I bought the M2 to learn about android internals. I bought it several months ago but cooking an android ROM from source requires a PC with 16GB of RAM. So, I put off doing it till now. I am going to use this topic as a mini-blog. Maybe somebody has been doing something similar or wants to tag along and help me.
For task 1.A I have in mind to compile an Android 4.4 ROM for the M2 from source. I just started to download the source file. Its a 15GB file. The progress status sais it will take anywhere from 43 hours to 7 days. Hopefully throughput gets better at night and it gets done by tomorrow.
For task 1.B I am going to try to compile Cyanogenmod from source for my Nexus tablet. After this post I am going to see if I can start something to this effect while the file gets downloaded.
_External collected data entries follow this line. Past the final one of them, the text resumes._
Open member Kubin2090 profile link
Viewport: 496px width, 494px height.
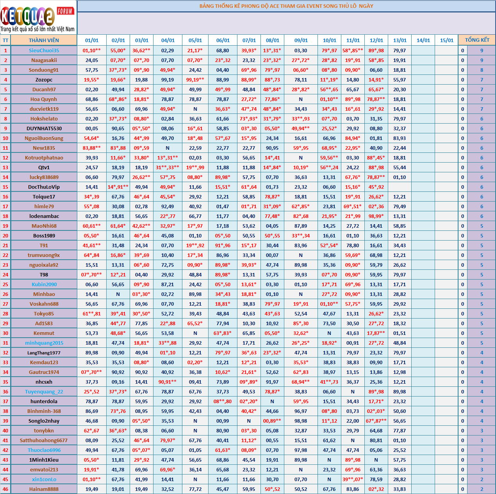44,284
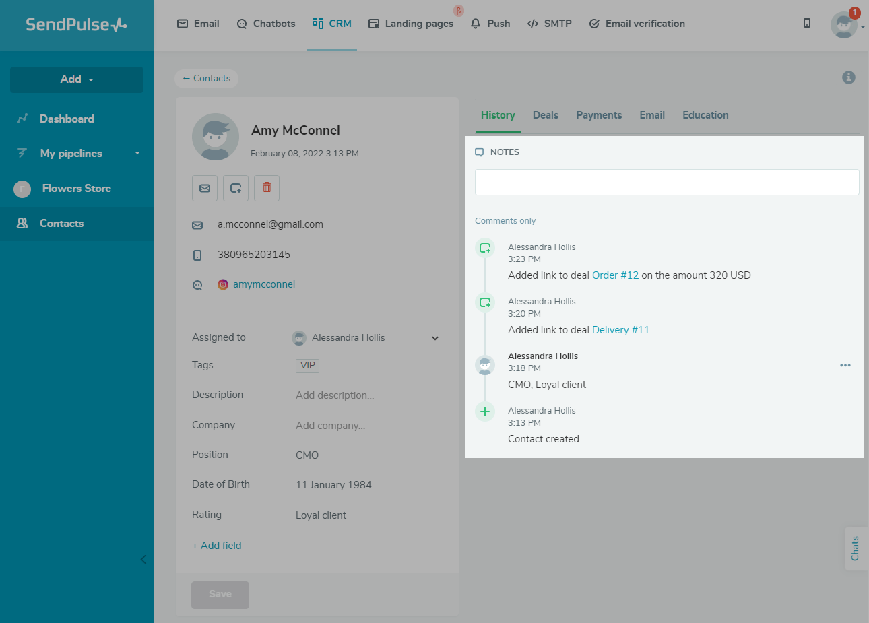Image resolution: width=869 pixels, height=623 pixels.
Task: Open the info icon at top right
Action: pyautogui.click(x=849, y=77)
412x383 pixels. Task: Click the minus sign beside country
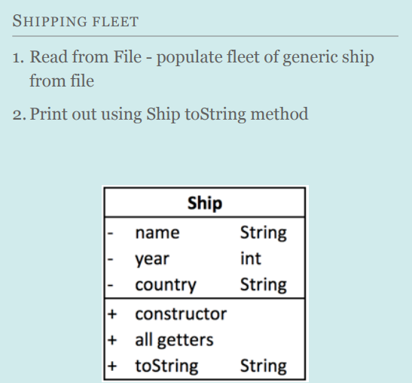pyautogui.click(x=111, y=285)
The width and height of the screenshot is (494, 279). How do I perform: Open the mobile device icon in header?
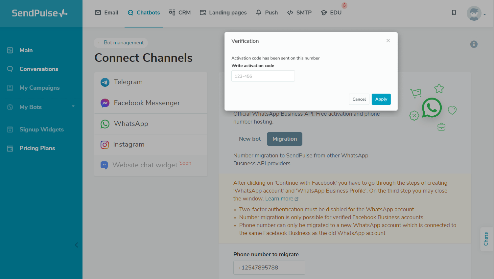[x=454, y=12]
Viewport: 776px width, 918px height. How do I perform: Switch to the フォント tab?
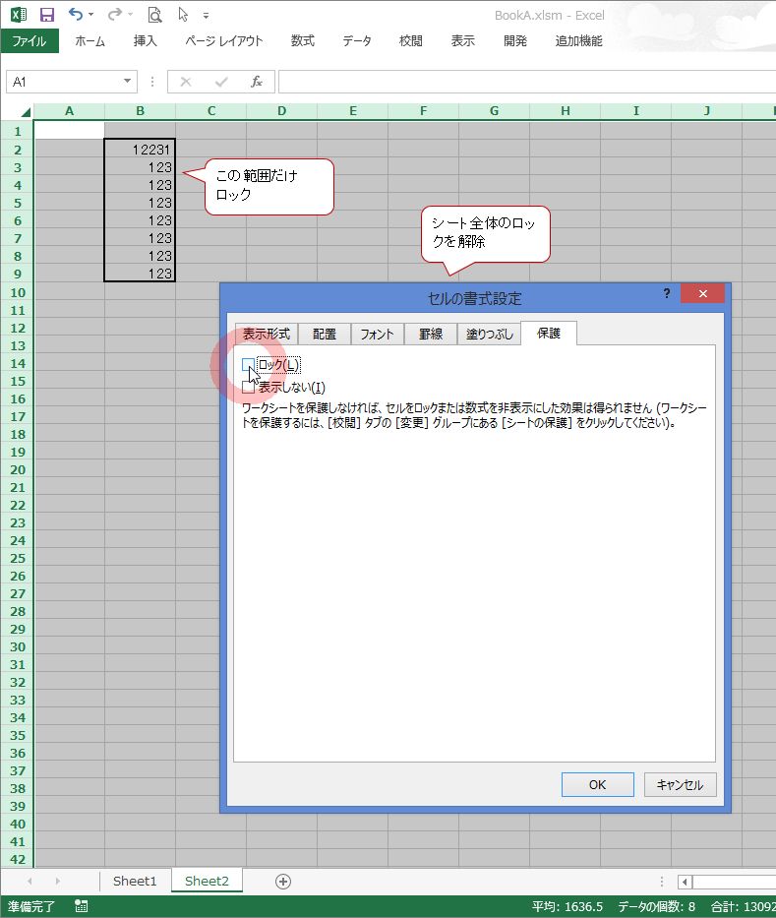click(x=377, y=335)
A NOTE: On step 2 (installing needed software) in the instructions. There was one fail: mingw32. I suppose that should be mingw-w64. But what is that for? From what I gather its to cross compile windows executables on linux. But why is that needed?
O.o hmmm
I was unable to compile the Banana PI M2 sources but I did compile the Cyangenmod for the Nexus. I did find that the Banana PI firmware is based on the Mars tablet. I am thinking of compiling a plain vanilla Android ROM to learn more about the process. Then maybe I can find sources for the Mars tablet or equivalent.
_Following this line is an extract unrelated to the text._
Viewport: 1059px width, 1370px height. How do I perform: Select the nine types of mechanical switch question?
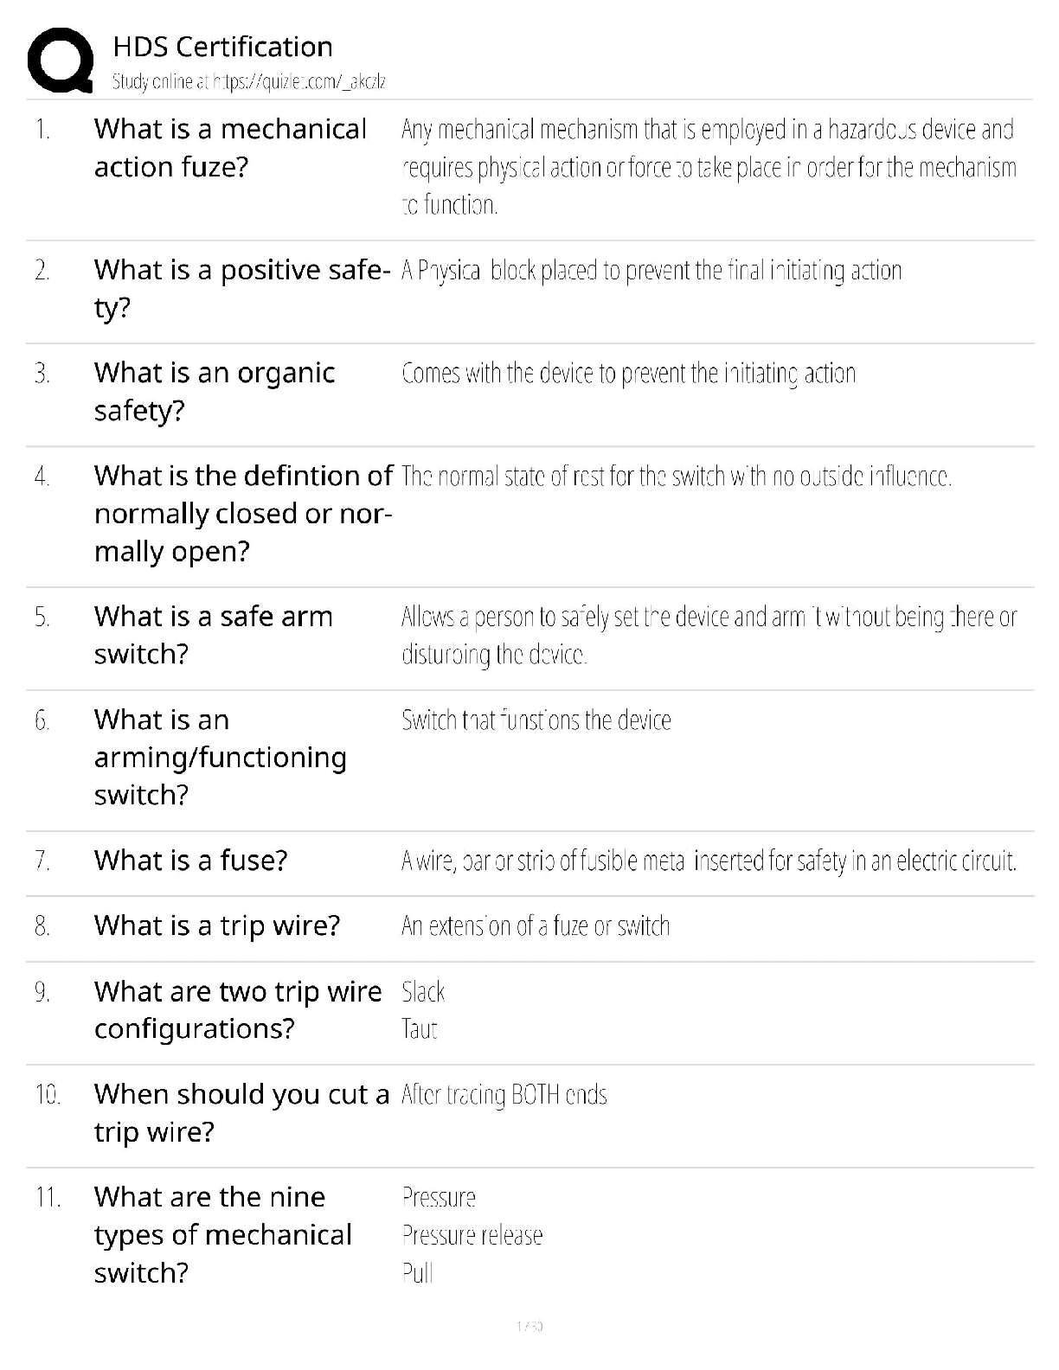pyautogui.click(x=222, y=1235)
Anyways, say that compiling the M2 source code successful, what would I do next? I am drawing a blank. I found a CyanogenMod image for generic AllWinner A31s tablets. I am attempting to flash that into the M2 but the M2 isn’t exactly a tablet with volume buttons. The M2 doesn’t appear to have a recovery menu.
I am thinking that flashing the M2 should be as straight forward as using dd and copying data to the appropriate sectors. Currently worried about encryption mechanisms preventing tampering cause I found thats what PhoenixCard and LiveSuit images are about.
There is funky stuff going on in the partition table. gparted won’t load it. You can list it with fdisk. I think to edit it you might need a hex editor.
(1) Had the dumb idea of overwritting the /system/ folder with one from a CyanogenMod ROM. Didn’t work.
(2) Also tried to use dd to see if I could manually flash sdb6 with a CyanogenMod boot image. Didn’t work.